Updated: Dec 27, 2023

After meeting with all the musicians and playing with some ideas in my mind, I have started putting pencil to paper and creating some sketches. I've been inspired by videos by Eric Whitacre and some notes I have from time I've spent in conversation with Pete Meechan. As it stands, it looks like planning is going to be incredibly important. I have read/heard countless times (even from the likes of Sammy Nestico) that young composers try to do too much - if all your ideas are great, so be it - put some on the shelf and save them for the next piece(s) you write. The problem lies in this being a collaborative effort - a lot of musicians have contributed to what will become the foundation of the piece and I will have to cherry pick and curate what I think fits in with the seed of the work, as per my discussion with them. To give you an idea, here is the complete list of ideas according to the notes I took with VMC and SCi students:

-Can we bring people into a transformative space?

-Can we show conflicting ideas and have those conflicts resolve?

-We need to rely on each other - we need to be on the same page - have the same dedication to one another.

-We need to show our true selves - to simply express ourselves.

-After a year is over, we lose connection with those senior students (grade 12s) - people with whom we've been vulnerable.

-How do we combine storylines and sorrow?

-How do we learn to trust one another? How do we create a musical 'trust fall?'

-Can the piece be a retrospective of our 'Band Journey?'

-Can we have a unison line that splinters off, representing growth? There is a line in Children's March that works as such. A simple line that gets passed around and splinters, but returns to its simplest form.

-The work should be a mix of excitement, sincerity and sorrow.

-Can it be like Caravan where there are different styles that swap back and forth?

-Can we feature each section?

-Everyone should be able to have a go at the melody at one point.

-It should start low, harmonically and build up from there.

-The emotional high point should represent the height of conflict.

-Different instrumentation should be utilized to represent the material to spiritual transformation.

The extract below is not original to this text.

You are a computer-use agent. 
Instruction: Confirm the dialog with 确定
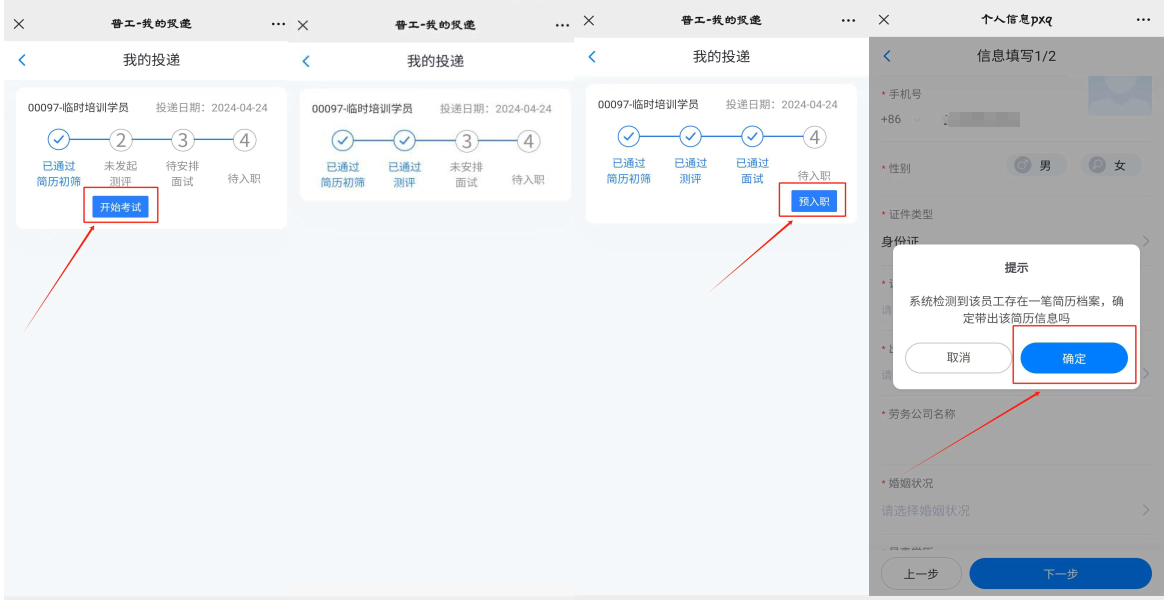(x=1074, y=358)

-You need sorrow to experience joy - you will need that if you want the emotional high point to 'work.'

-There should be a reference to Take 5.

-Each section should have their own line, building an elaborate section of counterpoint like in We Don't Talk About Bruno.

-A tuba & piccolo duet should be featured.

-I should listen to Arabesque (Hazo) and Mambo (Brenstein) as reference points.

-Who will play the 'villain' of the piece?

-There could be a section where the low instruments are playing in their high register and the high instruments are playing low (Maria Schneider talked about this when she was working as a copyist for Gil Evans - she orchestrated as per the text book and Evans wanted everyone in the ensemble "struggling." One can listen for themselves HERE).


Obviously, if I try to put all of these elements into a single work, the piece is going to be twenty minutes long, but I'm bound by a four minute framework. However, I do think there are a couple of ideas in here that are certainly worth exploring and developing. I thank the students for their time and thoughts.